**ENTRIES**
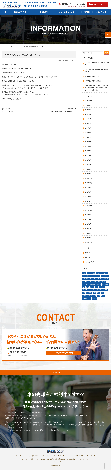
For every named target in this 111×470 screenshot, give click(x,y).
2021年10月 (88, 210)
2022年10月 (88, 183)
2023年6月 (88, 155)
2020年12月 (88, 228)
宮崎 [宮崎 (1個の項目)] (94, 290)
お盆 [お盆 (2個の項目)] (94, 273)
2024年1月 (88, 137)
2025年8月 (88, 105)
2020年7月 (88, 233)
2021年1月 (88, 224)
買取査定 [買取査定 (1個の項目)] (85, 295)
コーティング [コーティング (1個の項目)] (93, 278)
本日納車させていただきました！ (95, 76)
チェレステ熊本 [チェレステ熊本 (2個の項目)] (102, 281)
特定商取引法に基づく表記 (61, 456)
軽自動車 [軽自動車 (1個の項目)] (85, 298)
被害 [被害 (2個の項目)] (102, 292)
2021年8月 (88, 219)
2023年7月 (88, 151)
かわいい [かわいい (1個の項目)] (105, 273)
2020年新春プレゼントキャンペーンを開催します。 (63, 111)
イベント (87, 257)
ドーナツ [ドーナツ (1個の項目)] (85, 284)
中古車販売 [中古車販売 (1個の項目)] (105, 284)
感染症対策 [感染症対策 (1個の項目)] (89, 292)
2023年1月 (88, 174)
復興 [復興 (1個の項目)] (84, 292)
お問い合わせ (46, 456)
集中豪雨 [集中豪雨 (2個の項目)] (94, 298)
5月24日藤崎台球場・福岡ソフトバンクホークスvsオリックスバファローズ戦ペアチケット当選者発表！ (97, 88)
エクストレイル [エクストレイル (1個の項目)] (96, 276)
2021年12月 (88, 205)
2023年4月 (88, 164)
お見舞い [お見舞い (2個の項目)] (99, 273)
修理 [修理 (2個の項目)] (96, 287)
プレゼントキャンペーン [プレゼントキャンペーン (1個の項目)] (95, 284)
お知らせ (73, 60)
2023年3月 (88, 169)
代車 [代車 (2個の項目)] (84, 287)
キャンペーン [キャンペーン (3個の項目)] (104, 276)
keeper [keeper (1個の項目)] (84, 273)
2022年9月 (88, 187)
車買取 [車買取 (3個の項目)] (103, 295)
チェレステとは (20, 456)
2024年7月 (88, 128)
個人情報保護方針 (78, 456)
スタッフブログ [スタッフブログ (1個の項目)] (92, 281)
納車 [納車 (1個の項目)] (98, 292)
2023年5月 (88, 160)
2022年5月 (88, 192)
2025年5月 (88, 114)
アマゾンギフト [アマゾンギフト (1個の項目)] (86, 276)
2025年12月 (88, 100)
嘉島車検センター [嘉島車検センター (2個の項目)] (87, 290)
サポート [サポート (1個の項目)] (85, 281)
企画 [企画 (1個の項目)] (87, 287)
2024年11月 (88, 123)
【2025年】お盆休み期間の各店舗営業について (97, 70)
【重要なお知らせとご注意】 (93, 81)
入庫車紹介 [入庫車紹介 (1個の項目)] (102, 287)
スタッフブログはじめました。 (10, 111)
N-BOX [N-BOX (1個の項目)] (89, 273)
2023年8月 (88, 146)
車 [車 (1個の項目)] (95, 295)
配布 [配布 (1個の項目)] (90, 298)
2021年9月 (88, 215)
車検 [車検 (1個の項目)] (98, 295)
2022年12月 (88, 178)
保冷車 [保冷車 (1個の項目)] (92, 287)
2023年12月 (88, 142)
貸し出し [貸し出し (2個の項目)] (91, 295)
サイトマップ (91, 456)
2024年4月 (88, 132)
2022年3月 (88, 201)
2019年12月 (88, 242)
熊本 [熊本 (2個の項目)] (95, 292)
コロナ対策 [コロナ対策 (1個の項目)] (85, 278)
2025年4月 (88, 119)
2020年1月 (88, 238)
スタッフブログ (89, 262)
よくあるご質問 (33, 456)
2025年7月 (88, 110)
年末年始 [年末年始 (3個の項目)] (105, 290)
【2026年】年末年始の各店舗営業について (97, 64)
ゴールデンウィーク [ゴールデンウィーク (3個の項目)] (103, 278)
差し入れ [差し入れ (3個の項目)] (99, 290)
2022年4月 (88, 196)
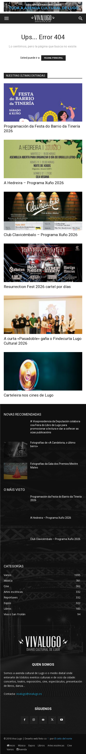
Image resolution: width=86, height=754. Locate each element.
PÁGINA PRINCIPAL (53, 58)
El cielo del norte (63, 738)
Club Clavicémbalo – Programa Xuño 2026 (41, 235)
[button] (6, 18)
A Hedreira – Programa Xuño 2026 (34, 183)
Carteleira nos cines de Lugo (28, 395)
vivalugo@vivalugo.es (29, 694)
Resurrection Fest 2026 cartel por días (37, 286)
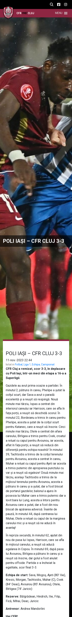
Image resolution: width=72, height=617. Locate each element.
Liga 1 (27, 364)
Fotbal (18, 364)
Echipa (36, 364)
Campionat (48, 364)
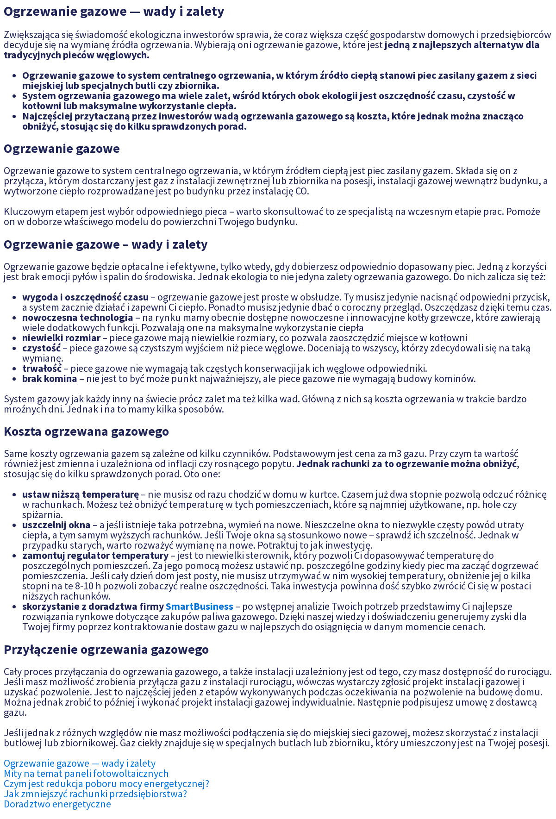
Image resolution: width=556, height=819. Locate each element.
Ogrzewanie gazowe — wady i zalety (80, 762)
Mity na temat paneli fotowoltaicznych (86, 773)
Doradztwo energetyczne (57, 803)
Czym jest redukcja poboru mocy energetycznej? (106, 783)
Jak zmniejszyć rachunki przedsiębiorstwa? (95, 793)
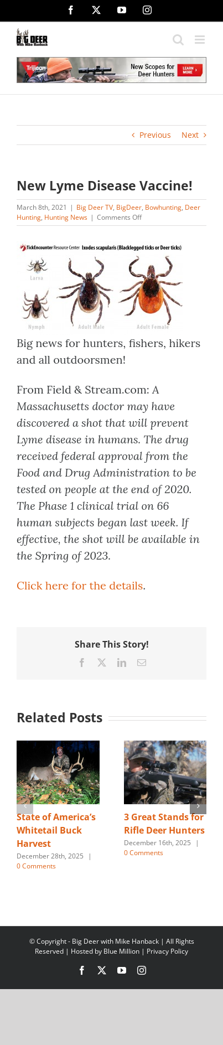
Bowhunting (163, 207)
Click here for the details (80, 585)
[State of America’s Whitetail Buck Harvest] (58, 746)
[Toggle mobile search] (178, 39)
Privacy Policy (167, 951)
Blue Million (121, 951)
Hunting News (65, 217)
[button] (25, 806)
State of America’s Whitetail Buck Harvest (56, 830)
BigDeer (129, 207)
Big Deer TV (94, 207)
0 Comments (36, 866)
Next (190, 135)
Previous (155, 135)
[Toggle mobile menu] (200, 39)
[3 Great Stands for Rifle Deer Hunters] (165, 746)
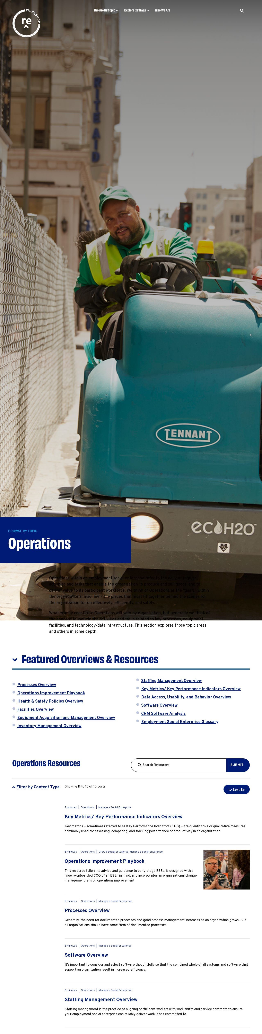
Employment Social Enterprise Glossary (179, 722)
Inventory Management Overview (49, 726)
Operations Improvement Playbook (51, 693)
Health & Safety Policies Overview (50, 701)
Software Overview (159, 705)
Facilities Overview (35, 709)
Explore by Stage (135, 10)
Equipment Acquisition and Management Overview (66, 718)
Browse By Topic (104, 10)
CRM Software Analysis (163, 713)
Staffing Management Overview (171, 681)
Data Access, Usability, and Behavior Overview (186, 697)
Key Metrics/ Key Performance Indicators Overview (191, 689)
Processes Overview (36, 685)
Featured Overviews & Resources (89, 658)
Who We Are (162, 10)
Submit (237, 765)
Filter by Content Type (38, 787)
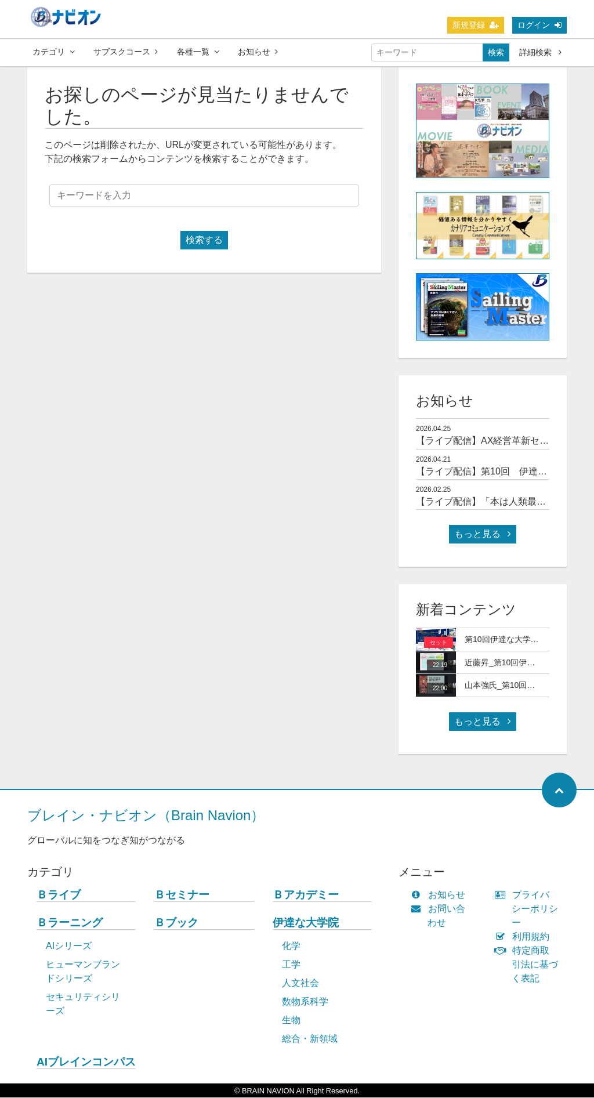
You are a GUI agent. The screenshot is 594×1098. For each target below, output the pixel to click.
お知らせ (258, 51)
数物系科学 (305, 1002)
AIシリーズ (69, 946)
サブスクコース (125, 51)
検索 (496, 52)
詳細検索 (540, 52)
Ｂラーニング (70, 923)
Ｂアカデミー (306, 895)
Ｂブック (176, 923)
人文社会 (300, 983)
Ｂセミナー (181, 895)
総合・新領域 (310, 1039)
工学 (291, 965)
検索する (204, 240)
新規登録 (475, 25)
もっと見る (482, 534)
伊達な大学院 (306, 923)
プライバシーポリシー (529, 909)
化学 (291, 946)
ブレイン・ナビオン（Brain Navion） (146, 816)
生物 (291, 1020)
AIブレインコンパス (86, 1062)
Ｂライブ (59, 895)
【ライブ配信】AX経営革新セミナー (491, 441)
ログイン (539, 25)
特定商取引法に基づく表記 (529, 965)
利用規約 (524, 937)
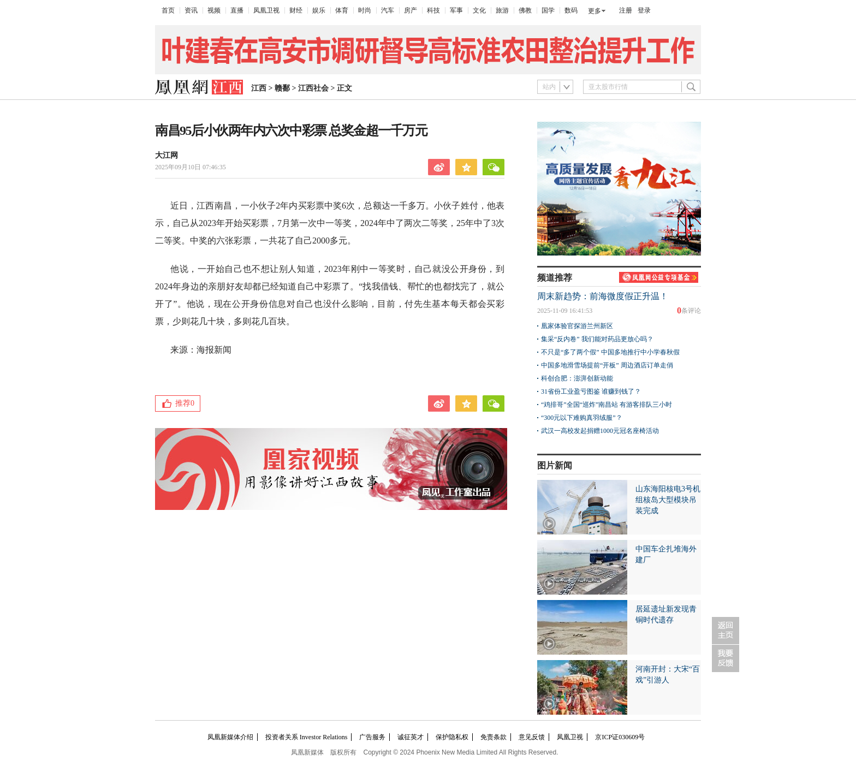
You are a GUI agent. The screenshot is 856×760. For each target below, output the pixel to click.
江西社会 (313, 88)
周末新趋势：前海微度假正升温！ (602, 296)
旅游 (502, 10)
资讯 (191, 10)
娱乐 (318, 10)
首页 (168, 10)
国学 (548, 10)
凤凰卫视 (266, 10)
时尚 (364, 10)
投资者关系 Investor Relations (306, 737)
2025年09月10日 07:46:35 (190, 167)
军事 (456, 10)
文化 (479, 10)
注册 (625, 10)
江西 (258, 88)
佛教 (525, 10)
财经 (295, 10)
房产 (410, 10)
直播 (236, 10)
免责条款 (493, 737)
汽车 (387, 10)
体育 (341, 10)
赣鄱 (282, 88)
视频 (214, 10)
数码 (571, 10)
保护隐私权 (452, 737)
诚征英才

**EXERCISE AIM**
Please revise the entries from the start of the entries through the line that contains "チェレステ熊本 [チェレステ熊本 (2個の項目)] (102, 281)", swapping "screenshot" for "image" and leaving everything else unchanged. Return only those lines, and omit the pictures.

**CORRECT RESULT**
For every named target in this 111×470 image, give click(x,y).
2021年10月 (88, 210)
2022年10月 (88, 183)
2023年6月 (88, 155)
2020年12月 (88, 228)
宮崎 [宮崎 (1個の項目)] (94, 290)
お盆 [お盆 (2個の項目)] (94, 273)
2024年1月 (88, 137)
2025年8月 (88, 105)
2020年7月 (88, 233)
2021年1月 (88, 224)
買取査定 [買取査定 (1個の項目)] (85, 295)
コーティング [コーティング (1個の項目)] (93, 278)
本日納車させていただきました！ (95, 76)
チェレステ熊本 [チェレステ熊本 (2個の項目)] (102, 281)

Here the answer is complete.